One of my favorite stories was the year we took only our sleeping bags to a bike rally just in case we decided to stay the night. No tent, no sleeping pads. We did stay and when he unfurled his bag, it turned out to be his kid’s youth-sized sleeping bag! There have been horses on the road, rainstorms, roadside repairs, parking lot tune-ups and U.S. Customs searches. There’s been good food and bad food, a few nice hotels and several really bad hotels, great bands and some not so great, but they’ve all become great memories.
Last year just wasn’t the same without Richard on the road. His V-twin and its stereo which loops Johnny Paycheck’s “Take this Job and Shove It” and Johnny Cash’s “Orange Blossom Special” sat silently in his garage. Richard’s convalescing was filled with more camping, of course. It’s a hair-of-the-dog remedy.
In an effort to get his wheels moving again, I bought Rich an “Aged Adults Riding Proud” T-shirt and had the artist, Tim Heir, autograph it for him at Johnstown’s Thunder in the Valley event. I told Rich he had to actually ride again before he could put it on and I think he’ll make that happen this spring.
It’s been a long year without Rich on the road, but I have had a good time riding with some new friends too; good riders with good heads on their shoulders. It’s just hard to explain the benefits of knowing and riding with someone as long as Rich and I have to anyone who hasn’t benefitted from a similar experience. We know where we want to stop to eat, what might be suspect on each other’s bikes, when we’re ready to roll on the throttle and when we need to cruise at a more leisurely pace. There are times when it feels like we are the motorcycle version of an aerobatics team, effortlessly carving up the roads and the traffic and there are times when we know we don’t have “it” and just take it easy.

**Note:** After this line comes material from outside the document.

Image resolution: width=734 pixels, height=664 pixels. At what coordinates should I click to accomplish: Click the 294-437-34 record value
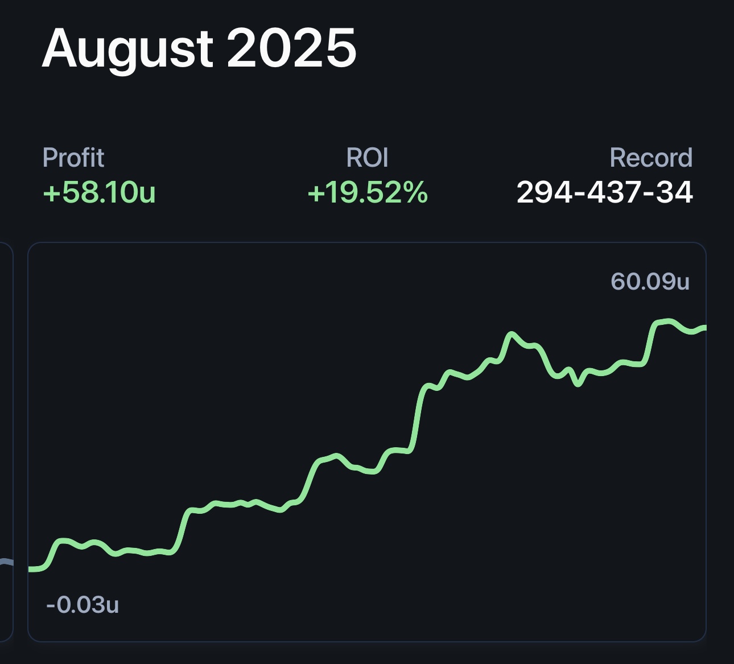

Rich has already been back on his bike; he just hasn’t ridden it anywhere yet. He’s walked it around the garage and driveway and has even hit the exercise bike during the winter to keep things in shape so that when his garage door goes up and the spring sunshine breaks through he’ll be ready to roll again. The custom airbrushed eagle on his tank is just as ready to get back in the wind as he is and I’m more than ready to start the next round of adventures.
Today it’s not likely that kids who grow up together are going to live out their adult lives in the same town. I’ve got friends 90 miles away from the old neighborhood and we’re lucky to pull off visits once or twice a year. It seemed normal to have lifelong friends to me until a few years ago when my own kids both moved away, and then I realized how the world has changed. If you’ve got friends you’ve had your whole life and are lucky enough to share the passion of riding with them, give ’em hell when you can, but make sure they know that you know how special that brotherhood is. So, fire up that Johnny Cash, Richard, and let’s ride!